La cornamenta de ciervo, como se describía increíblemente en los libros, era algo que ocasionalmente complementaba después de viajar al sur con su tío.

Ahora teniendo frescos, ¿no serían los efectos aún mejores?

Por lo tanto, sin dudarlo, se acercó al oficial y preguntó específicamente por la cornamenta del ciervo.

Los oficiales intercambiaron miradas y la cortaron fácilmente, pero se rieron de las lamentables monedas de cobre en la mano de Qi Nanfeng.

—¿Crees que puedes comprar una parte tan esencial con solo esto?

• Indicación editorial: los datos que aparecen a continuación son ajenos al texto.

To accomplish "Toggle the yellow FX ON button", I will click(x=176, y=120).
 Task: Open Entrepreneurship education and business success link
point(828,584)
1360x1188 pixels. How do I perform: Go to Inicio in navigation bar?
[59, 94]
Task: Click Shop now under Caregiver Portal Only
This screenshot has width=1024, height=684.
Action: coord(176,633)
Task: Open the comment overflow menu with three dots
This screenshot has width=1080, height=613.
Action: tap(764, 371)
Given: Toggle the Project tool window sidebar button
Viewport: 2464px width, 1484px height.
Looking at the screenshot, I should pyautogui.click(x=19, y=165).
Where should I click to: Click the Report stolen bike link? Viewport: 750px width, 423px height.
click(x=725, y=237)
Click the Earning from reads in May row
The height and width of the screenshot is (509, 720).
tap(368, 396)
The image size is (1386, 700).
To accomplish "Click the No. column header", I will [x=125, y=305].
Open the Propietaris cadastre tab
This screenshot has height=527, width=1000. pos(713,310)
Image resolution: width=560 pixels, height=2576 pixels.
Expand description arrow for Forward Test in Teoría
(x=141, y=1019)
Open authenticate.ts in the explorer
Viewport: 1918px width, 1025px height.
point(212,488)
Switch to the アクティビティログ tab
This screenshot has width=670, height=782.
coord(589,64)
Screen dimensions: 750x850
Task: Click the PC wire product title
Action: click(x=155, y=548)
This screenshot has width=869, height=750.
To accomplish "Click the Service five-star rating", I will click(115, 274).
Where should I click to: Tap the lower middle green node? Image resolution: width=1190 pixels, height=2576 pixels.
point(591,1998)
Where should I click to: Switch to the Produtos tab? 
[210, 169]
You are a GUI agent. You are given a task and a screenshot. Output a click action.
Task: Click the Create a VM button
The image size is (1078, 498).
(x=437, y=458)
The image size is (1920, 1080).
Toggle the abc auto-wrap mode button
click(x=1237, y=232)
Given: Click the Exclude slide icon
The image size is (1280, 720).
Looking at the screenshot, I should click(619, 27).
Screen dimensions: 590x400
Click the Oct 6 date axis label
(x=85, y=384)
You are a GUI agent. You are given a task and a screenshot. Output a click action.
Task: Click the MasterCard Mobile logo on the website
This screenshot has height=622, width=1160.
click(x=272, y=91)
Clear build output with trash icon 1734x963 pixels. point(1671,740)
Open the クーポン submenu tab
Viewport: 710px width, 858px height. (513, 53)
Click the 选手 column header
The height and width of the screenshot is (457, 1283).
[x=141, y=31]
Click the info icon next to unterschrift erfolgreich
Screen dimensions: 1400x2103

Qi Nanfeng parecía preparado, ¡ya que rápidamente sacó a la sirvienta Xiao Huan de atrás y la empujó hacia el oficial!

—Mi sirvienta, ¡llévala como compensación!

Xiao Huan era la concubina de Qi Nanfeng, criada en la Mansión Qi desde temprana edad.

Durante todo el camino, había tenido cuidado de no salirse de la línea con él y la Familia Liu, ¡solo para ser ofrecida como una mercancía a los oficiales en el último momento!

—Maestro, no, ¡Maestro!

—suplicó Xiao Huan entre lágrimas, pero Qi Nanfeng la apartó de una patada, mirando sin moverse la cornamenta de ciervo en la mano del oficial.

Viendo que Xiao Huan era joven y hermosa, arrojaron la cornamenta de ciervo frente a Qi Nanfeng.

¡Qi Nanfeng la obtuvo como si fuera un tesoro!